**Passage provided**
>>>>

Purpose of the Study:

  • To propose a novel physics-informed multi-output Gaussian process (P-MO-GP) for enhanced dynamical system modeling.
  • To improve the interpretability and accuracy of multi-output Gaussian processes by integrating physical knowledge.
  • To demonstrate superior performance compared to existing methods in learning dynamics models and control tasks.

Main Methods:

  • Incorporated a physics-informed prior using the Lagrangian method into a multi-output Gaussian process framework.
  • Defined GP mean functions using a discretized physical model, sharing a common physical parameter across dimensions.
  • Employed a fully Bayesian approach, treating all hyperparameters as random variables and utilizing a probabilistic graphical model.

Main Results:

  • Proved that unknown physical parameters induce dependencies among all system dimensions.

<<<<

**Available data**
>>>>

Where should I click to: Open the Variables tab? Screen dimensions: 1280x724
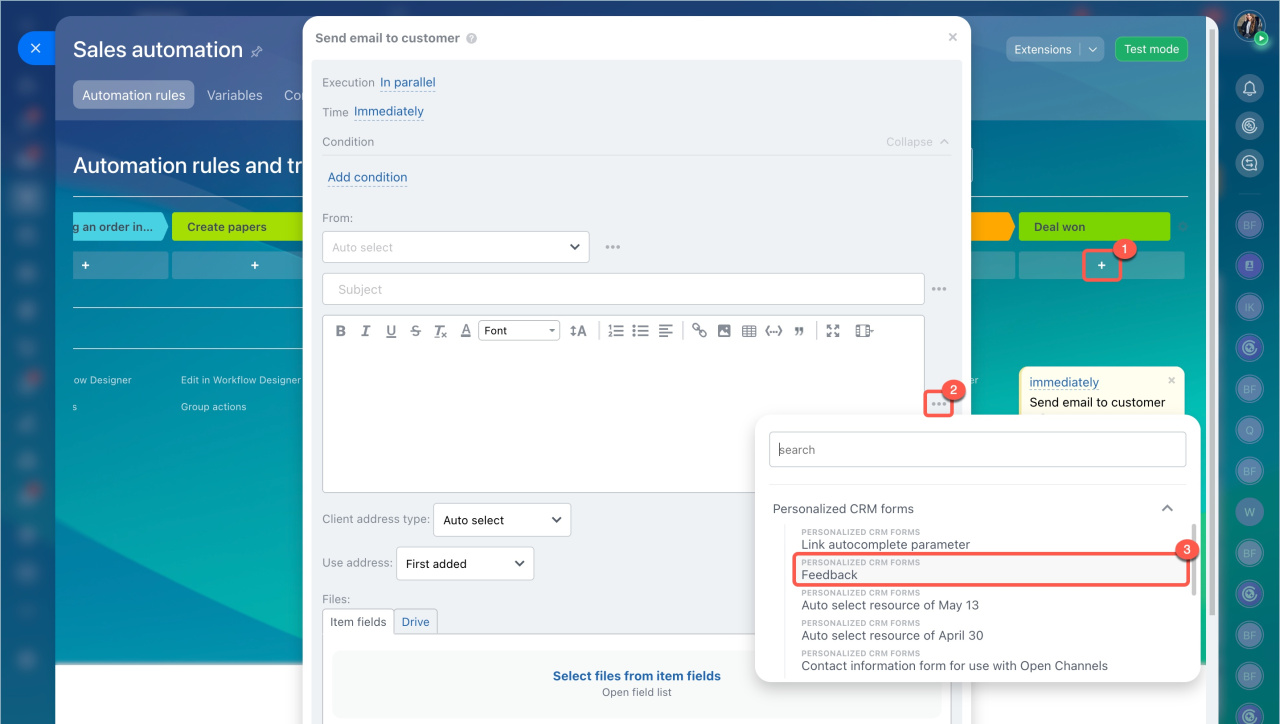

<<<<

**Tasks to complete**
A. From the study summary, repeat the part from "Purpose of the" up to and including "integrating physical knowledge.".
B. Based on the study summary, is each of these statements correct? Answer yes or no for each, and quote the words that decide it. (i) The approach treats all hyperparameters as fixed values. (ii) The GP mean functions share a common physical parameter across dimensions. (iii) The physics-informed prior is built using the Lagrangian method.
C. Write the next part of the study summary, picking up after its final line.

**Answers provided**
A.
Purpose of the Study:

  • To propose a novel physics-informed multi-output Gaussian process (P-MO-GP) for enhanced dynamical system modeling.
  • To improve the interpretability and accuracy of multi-output Gaussian processes by integrating physical knowledge.

B.
(i) No: "treating all hyperparameters as random variables"
(ii) Yes: "sharing a common physical parameter across dimensions"
(iii) Yes: "Incorporated a physics-informed prior using the Lagrangian method"

C.
  • Demonstrated that P-MO-GP learns more accurate dynamics models than single-output and standard multi-output GPs.
  • Achieved improved control performance and greater robustness to observation noise compared to baseline methods.

Conclusions:

  • Physics-informed multi-output Gaussian processes offer an interpretable and principled method for correlating dynamical system dimensions.
  • P-MO-GP effectively leverages physical knowledge to enhance learning accuracy and control capabilities.
  • The proposed model shows significant advantages in complex dynamical system modeling and reinforcement learning applications.